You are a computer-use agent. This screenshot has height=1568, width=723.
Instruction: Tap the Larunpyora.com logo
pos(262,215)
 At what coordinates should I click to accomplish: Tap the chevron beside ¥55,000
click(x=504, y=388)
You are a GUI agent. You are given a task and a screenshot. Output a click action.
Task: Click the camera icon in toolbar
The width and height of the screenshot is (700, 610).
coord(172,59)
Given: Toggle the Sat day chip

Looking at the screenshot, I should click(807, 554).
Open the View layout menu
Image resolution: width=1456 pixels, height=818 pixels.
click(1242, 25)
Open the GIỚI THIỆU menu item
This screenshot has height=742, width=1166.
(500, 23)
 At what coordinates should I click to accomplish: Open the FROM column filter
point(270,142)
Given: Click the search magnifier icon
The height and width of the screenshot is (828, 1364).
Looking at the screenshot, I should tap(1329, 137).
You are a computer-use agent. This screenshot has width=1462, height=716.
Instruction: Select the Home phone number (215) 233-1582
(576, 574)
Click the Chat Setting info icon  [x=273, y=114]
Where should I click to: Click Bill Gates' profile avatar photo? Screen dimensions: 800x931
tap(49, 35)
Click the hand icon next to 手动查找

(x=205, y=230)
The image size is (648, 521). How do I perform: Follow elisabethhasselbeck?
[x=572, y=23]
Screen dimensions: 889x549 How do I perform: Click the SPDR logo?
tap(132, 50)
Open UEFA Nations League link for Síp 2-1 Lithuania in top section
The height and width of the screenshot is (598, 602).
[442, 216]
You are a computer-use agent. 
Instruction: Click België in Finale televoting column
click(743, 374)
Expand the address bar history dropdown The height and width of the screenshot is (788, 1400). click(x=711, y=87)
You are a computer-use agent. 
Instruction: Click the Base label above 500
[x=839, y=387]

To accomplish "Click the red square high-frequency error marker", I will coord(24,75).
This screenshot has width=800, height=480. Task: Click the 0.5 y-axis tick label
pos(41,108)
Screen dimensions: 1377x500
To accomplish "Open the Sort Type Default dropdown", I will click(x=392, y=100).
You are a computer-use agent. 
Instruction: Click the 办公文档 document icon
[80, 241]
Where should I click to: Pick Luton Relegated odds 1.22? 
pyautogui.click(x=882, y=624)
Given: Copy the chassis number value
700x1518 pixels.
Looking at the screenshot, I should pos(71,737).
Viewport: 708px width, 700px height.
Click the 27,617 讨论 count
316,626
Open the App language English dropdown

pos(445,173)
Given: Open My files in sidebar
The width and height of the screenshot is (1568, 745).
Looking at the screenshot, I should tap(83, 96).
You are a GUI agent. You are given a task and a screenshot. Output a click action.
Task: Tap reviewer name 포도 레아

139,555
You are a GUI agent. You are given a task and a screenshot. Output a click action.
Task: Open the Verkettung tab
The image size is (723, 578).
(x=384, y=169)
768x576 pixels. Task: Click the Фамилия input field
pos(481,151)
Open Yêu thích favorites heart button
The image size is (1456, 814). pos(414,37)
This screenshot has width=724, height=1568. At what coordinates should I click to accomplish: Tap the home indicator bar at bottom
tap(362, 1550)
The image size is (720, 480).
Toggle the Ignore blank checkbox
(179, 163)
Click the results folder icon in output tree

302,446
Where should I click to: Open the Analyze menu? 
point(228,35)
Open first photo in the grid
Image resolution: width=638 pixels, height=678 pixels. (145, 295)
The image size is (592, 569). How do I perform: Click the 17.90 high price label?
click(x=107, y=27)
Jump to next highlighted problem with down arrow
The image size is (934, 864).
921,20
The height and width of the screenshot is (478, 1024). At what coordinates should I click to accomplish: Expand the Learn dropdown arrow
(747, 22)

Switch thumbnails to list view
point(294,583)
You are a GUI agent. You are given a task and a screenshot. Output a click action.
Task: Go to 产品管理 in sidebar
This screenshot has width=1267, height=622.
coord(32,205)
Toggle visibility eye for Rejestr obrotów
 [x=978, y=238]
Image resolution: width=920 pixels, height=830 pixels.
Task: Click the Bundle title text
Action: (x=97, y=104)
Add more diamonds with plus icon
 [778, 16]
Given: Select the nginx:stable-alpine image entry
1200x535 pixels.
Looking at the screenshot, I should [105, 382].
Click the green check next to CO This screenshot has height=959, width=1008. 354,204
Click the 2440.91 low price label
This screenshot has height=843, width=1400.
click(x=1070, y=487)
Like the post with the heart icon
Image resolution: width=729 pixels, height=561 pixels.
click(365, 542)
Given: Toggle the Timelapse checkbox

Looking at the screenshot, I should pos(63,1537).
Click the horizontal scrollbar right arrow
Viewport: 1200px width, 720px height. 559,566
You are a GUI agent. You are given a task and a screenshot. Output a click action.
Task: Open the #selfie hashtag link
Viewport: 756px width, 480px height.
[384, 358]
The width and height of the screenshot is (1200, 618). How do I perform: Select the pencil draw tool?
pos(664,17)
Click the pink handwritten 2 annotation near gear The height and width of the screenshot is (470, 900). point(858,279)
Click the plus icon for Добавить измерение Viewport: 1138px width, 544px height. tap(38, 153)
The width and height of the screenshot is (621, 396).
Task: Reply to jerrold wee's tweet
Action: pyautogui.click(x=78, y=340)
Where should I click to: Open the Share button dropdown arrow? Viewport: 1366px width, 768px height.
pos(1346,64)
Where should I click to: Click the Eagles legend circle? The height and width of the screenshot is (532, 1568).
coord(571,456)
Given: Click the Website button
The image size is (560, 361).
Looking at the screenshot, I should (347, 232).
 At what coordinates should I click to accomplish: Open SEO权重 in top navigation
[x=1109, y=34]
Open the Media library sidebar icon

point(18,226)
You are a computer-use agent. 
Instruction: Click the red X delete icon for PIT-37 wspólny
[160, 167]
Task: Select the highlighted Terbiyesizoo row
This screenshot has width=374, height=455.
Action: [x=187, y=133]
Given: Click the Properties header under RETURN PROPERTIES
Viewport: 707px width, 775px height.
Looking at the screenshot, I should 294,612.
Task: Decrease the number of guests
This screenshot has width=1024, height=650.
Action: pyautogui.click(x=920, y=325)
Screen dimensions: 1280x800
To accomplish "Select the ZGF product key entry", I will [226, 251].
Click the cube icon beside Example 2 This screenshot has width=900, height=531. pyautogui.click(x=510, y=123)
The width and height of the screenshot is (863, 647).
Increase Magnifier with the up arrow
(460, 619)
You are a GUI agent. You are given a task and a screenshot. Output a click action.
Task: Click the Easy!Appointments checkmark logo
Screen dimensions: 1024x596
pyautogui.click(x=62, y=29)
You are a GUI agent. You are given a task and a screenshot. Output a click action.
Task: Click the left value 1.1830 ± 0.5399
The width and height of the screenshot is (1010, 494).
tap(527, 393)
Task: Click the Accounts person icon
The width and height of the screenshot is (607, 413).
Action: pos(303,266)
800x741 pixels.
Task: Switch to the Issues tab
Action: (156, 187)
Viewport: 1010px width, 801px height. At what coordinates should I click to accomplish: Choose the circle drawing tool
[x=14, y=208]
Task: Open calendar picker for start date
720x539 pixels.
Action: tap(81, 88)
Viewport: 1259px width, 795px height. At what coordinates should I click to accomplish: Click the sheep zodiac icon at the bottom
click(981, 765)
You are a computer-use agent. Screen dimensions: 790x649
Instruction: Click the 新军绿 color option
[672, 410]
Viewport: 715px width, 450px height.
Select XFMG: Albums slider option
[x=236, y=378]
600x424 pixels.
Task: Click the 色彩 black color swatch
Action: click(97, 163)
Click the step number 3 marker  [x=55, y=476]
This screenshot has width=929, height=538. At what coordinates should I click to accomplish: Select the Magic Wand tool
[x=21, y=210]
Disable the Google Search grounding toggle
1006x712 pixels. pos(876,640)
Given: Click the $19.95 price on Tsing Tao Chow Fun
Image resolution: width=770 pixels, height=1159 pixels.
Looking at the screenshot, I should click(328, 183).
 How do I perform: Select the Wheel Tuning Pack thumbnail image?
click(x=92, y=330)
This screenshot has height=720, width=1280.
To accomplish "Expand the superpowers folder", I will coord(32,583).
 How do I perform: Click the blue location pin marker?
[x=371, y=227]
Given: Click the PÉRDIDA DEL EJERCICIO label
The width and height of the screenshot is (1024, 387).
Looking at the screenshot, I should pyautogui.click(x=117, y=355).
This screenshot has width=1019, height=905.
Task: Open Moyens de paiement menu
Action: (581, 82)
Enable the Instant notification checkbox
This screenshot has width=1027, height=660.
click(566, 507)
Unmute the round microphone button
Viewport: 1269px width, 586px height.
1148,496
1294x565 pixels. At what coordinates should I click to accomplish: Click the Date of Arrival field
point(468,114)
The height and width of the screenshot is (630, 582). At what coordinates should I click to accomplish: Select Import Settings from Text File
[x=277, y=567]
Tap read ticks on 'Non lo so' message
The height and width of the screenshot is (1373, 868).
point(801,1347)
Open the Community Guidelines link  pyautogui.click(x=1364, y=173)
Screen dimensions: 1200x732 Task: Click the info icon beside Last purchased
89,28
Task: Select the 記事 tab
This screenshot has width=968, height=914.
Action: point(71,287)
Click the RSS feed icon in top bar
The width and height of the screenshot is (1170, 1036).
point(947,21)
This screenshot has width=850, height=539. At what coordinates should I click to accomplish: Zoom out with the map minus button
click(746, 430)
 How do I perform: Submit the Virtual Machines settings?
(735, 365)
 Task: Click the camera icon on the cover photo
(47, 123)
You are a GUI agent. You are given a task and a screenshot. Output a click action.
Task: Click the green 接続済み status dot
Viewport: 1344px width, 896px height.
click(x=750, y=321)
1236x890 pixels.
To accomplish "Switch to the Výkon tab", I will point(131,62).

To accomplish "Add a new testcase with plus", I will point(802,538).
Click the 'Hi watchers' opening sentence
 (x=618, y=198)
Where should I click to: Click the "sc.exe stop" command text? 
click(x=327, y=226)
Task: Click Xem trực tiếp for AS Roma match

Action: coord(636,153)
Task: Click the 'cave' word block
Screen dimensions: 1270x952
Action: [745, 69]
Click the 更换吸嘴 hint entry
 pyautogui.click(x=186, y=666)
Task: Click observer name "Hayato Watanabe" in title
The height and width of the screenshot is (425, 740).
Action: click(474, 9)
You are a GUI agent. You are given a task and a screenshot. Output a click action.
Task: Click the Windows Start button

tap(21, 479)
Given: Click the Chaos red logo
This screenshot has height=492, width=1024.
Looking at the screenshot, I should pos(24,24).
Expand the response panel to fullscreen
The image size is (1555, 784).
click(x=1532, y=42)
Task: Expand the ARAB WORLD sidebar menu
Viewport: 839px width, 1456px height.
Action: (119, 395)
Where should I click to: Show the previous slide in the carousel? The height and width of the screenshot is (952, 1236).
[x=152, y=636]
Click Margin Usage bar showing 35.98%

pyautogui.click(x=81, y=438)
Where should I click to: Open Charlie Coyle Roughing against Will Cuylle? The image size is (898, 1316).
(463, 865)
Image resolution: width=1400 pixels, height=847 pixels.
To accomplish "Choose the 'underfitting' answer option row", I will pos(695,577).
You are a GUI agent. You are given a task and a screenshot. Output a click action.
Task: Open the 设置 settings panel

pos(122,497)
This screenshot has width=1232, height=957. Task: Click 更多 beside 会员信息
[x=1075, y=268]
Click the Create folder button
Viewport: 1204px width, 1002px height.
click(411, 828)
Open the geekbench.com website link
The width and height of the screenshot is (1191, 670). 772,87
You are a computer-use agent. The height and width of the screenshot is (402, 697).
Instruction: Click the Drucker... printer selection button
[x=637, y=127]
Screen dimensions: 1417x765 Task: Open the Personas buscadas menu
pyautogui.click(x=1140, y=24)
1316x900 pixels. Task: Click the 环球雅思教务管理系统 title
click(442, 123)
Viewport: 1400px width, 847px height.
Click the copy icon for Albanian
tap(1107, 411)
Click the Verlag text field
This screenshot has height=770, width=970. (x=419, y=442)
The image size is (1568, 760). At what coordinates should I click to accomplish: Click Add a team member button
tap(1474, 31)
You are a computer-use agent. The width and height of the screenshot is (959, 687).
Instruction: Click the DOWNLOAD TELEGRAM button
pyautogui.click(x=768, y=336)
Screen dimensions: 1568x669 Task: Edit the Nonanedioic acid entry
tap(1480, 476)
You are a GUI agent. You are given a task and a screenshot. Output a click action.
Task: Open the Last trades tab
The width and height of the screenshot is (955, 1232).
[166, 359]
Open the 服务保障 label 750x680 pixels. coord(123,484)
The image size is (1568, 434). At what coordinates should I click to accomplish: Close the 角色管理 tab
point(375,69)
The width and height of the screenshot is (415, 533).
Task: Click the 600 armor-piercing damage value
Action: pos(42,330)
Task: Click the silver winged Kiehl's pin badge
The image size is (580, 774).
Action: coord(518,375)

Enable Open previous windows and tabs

# Work instruction
Locate all lines in the listing above with the word "Enable" and copy them.

# Task answer
Enable the Instant notification checkbox
Enable Open previous windows and tabs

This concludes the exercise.